= L.C. Beckett =

English philosopher

Lucille Catherine Beckett (pen name, L.C. Beckett; 1884–1979) was an English philosopher and scientist who explored connections between quantum physics and Eastern mysticism and philosophy, just as Fritjof Capra later would in his best-seller The Tao of Physics (1975). Unbounded Worlds (1959) and Neti Neti (1955) were her best-known works, but she also published Everyman and the Infinite (1922), The World Breath (1935), Movement and Emptiness (1968) and Insight and Solitude (1973).

== Biography ==
From Kirkstall, Beckett was the daughter of Ernest Beckett, 2nd Baron Grimthorpe (1856–1917), "a man of swiftly changing enthusiasms [. . .] a dilettante, philanderer, gambler and opportunist. He changed his career, his interests and his mistresses quite regularly." Her mother was American, Lucy Tracy Lee (1865–1891).

In 1903, she married Count Czernin von und zu Chudenitz (1875–1962), the Austro-Hungarian Minister to Bulgaria. They had four sons. When they divorced in 1914, she retained custody only of the youngest, Manfred (1913–1962).

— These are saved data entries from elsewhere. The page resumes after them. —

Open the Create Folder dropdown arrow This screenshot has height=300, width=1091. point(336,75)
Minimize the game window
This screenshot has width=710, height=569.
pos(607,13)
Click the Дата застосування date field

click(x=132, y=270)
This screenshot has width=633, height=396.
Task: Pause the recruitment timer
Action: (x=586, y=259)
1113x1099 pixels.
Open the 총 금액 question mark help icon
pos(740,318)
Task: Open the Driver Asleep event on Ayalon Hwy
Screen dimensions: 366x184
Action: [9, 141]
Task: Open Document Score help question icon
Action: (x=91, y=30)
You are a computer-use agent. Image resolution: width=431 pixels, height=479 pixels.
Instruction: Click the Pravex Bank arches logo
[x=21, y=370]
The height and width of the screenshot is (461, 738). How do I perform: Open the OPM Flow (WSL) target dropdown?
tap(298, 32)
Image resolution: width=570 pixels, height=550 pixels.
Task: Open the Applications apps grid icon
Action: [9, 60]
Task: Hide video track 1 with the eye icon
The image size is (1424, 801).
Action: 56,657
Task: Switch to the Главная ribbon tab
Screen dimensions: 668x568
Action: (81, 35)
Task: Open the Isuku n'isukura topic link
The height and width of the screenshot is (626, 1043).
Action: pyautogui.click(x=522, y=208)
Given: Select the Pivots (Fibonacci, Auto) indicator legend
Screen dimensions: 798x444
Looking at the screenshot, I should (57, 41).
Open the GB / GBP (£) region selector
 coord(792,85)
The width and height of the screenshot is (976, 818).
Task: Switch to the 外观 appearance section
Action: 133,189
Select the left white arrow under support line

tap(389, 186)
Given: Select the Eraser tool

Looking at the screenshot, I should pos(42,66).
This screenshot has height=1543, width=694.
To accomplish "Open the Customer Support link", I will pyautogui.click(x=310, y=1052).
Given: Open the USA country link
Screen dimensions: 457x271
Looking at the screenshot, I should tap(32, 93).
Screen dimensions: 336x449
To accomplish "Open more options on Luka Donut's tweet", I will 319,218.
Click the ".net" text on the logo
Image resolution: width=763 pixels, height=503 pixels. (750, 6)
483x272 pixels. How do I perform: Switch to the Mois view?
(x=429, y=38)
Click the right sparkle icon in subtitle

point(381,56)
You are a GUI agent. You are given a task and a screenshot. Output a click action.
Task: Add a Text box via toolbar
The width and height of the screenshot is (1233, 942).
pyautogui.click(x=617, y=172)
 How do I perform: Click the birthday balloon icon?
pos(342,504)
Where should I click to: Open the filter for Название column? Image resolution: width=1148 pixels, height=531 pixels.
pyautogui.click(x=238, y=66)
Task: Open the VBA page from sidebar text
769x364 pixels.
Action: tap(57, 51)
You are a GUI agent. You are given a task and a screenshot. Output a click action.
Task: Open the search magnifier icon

During the First World War, she worked firstly for the British Ambassador in Rome and then for the American Red Cross.

After divorcing Count Czernin, she lived at the house in Ravello, Italy – Villa Cimbrone – that she inherited from her father. In 1921, Communists in Viterbo fired at her car, mistaking its occupants for fascists. Her fifteen-year-old son Jaromir was killed and son Paul and chauffeur Enrico were badly injured. Despite this, she asked that mercy be shown to the perpetrators.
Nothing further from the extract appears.